Filmreife Falle oder Erfindung?

28.03.2017 | Stand 02.12.2020, 18:24 Uhr

Neuburg (szs) Was passierte am 9. September 2016 um 20 Uhr in einem Neuburger Wohnzimmer? Legten zwei Burschen einem Kontrahenten einen filmreifen Hinterhalt und peinigten ihn über eineinhalb Stunden lang? Oder erwischte ein junger Mann seine Freundin mit einem anderen inflagranti und verprügelte den Konkurrenten an Ort und Stelle? Das muss das Neuburger Jugendschöffengericht in einem Verfahren wegen gefährlicher Körperverletzung klären.
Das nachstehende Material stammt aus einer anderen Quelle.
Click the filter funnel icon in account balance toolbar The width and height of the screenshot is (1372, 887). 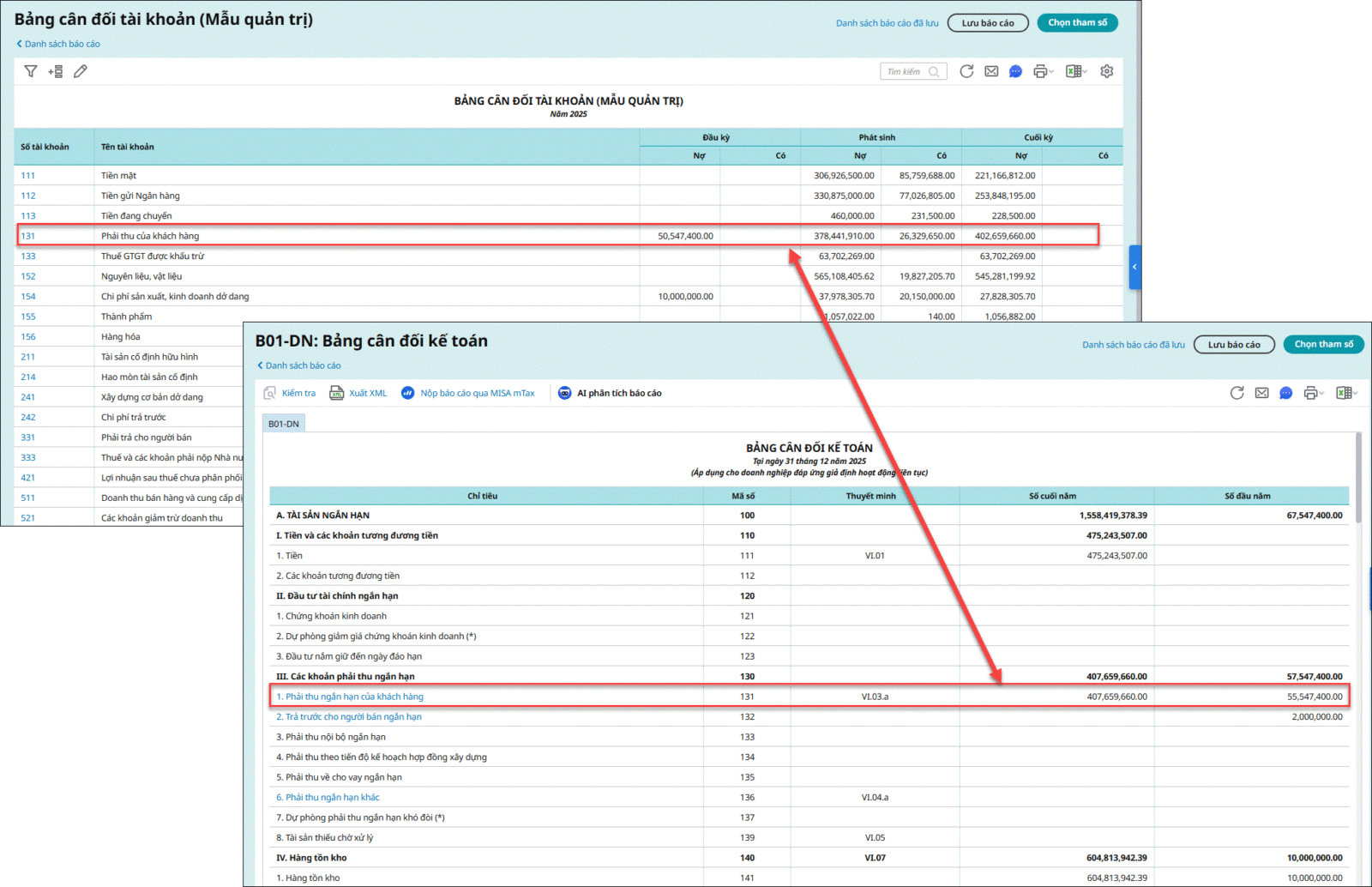pos(31,71)
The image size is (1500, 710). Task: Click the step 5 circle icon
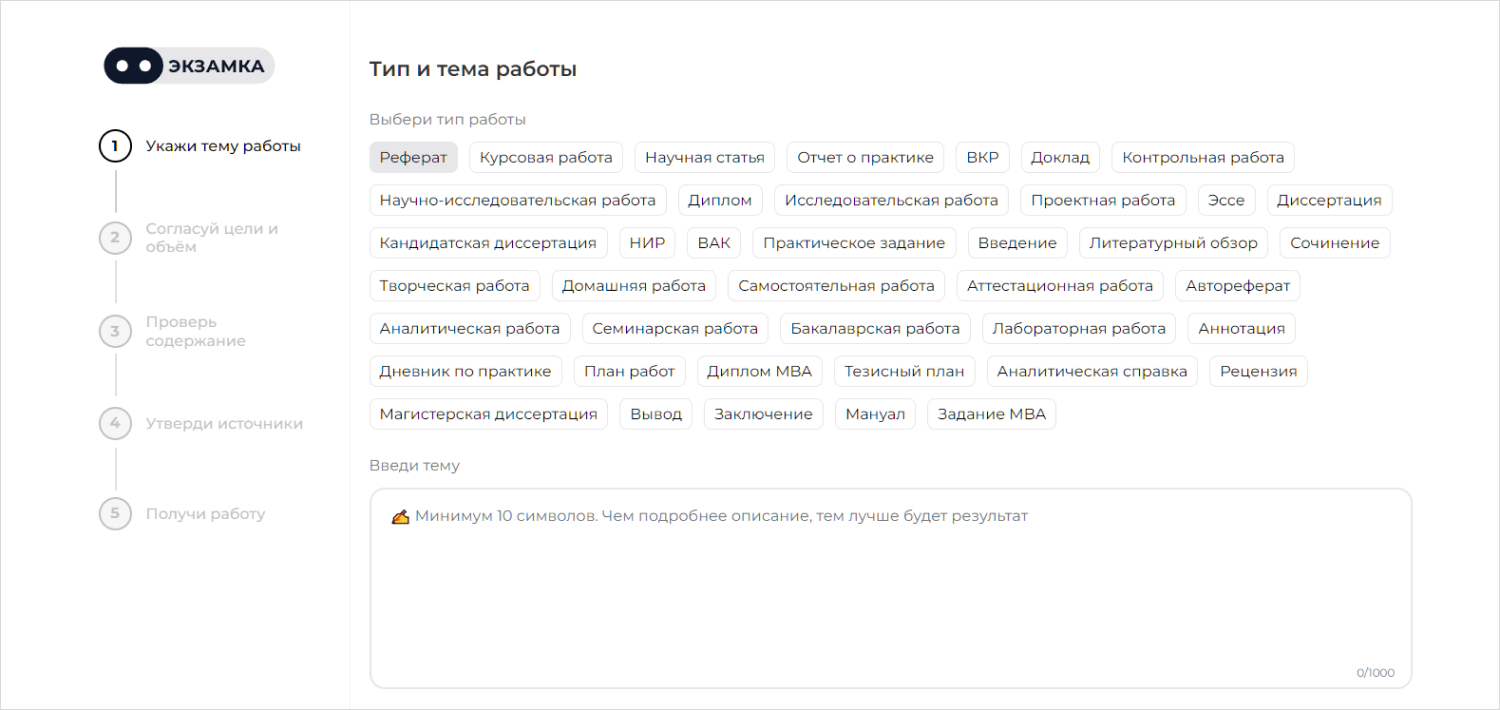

Auf der Anklagebank saßen gestern zwei 23-jährige Burschen aus Neuburg und Ingolstadt sowie eine einheimische junge Frau. Was Staatsanwältin Carola Sciurba ihnen vorwarf, klang wie aus einer Reality Soap auf RTL II: Ein Bursche umwirbt ein Mädchen. Dessen Bruder passt das nicht. Also legt er ihm einen Hinterhalt. Eine gemeinsame Bekannte lockt ihn in die Falle. Als er ihre Wohnung betritt, verschwindet sie im Bad. Dann tauchen zwei Raufbolde auf, zwingen das Opfer, sich auszuziehen und nehmen ihm seine Wertsachen ab, schlagen ihn, zwingen ihn, ihre Füße zu küssen und als er sich hinkniet, treten sie ihm ins Gesicht. Über eineinhalb Stunden lang soll das Martyrium gedauert haben - räuberische Erpressung und gefährliche Körperverletzung wirft Sciurba den jungen Männern vor, Beihilfe der jungen Frau. Die Neuburgerin bestätigt vor Gericht die Anklagepunkte. "Es sollte eine Abreibung geben, aber es sollte nicht so ausarten", sagt sie reumütig aus.

Die beiden Burschen neben ihr auf der Anklagebank schütteln nur mit dem Kopf. Ihre Version klingt nach einem ganz anderen Film, nicht ganz so dramatisch. "Ich hab' an der Tür geklingelt, und dort war meine Freundin im Bademantel und der Typ in Boxershorts auf dem Sofa. Natürlich bekomme ich da Aggression", brachte es der Hauptangeklagte auf den Punkt. "Da ist mir die Sicherung durchgebrannt und ich habe ihm zwei Faustschläge gegeben." Die ganze Geschichte mit der Falle sei frei erfunden. Und der dritte auf der Anklagebank? "Ich bin mit in die Wohnung rein, mein Kumpel hat dem anderen zwei Schläge verpasst und ich habe ihn von dem anderen runtergezogen", sagte der aus. "Das war alles nicht so schlimm. Was sie hier erzählt, ist doch völlig extrem." Die junge Frau habe zusammen mit dem Opfer eine Geschichte zusammengereimt, um sich zu rächen.

Wer lügt? Das muss das Jugendschöffengericht unter Vorsitz von Richter Gerhard Ebner an einem weiteren Verhandlungstag entscheiden. Wichtigster Anhaltspunkt dürfte die Aussage des Opfers sein - doch der junge Mann erschien gestern nicht zur Gerichtsverhandlung.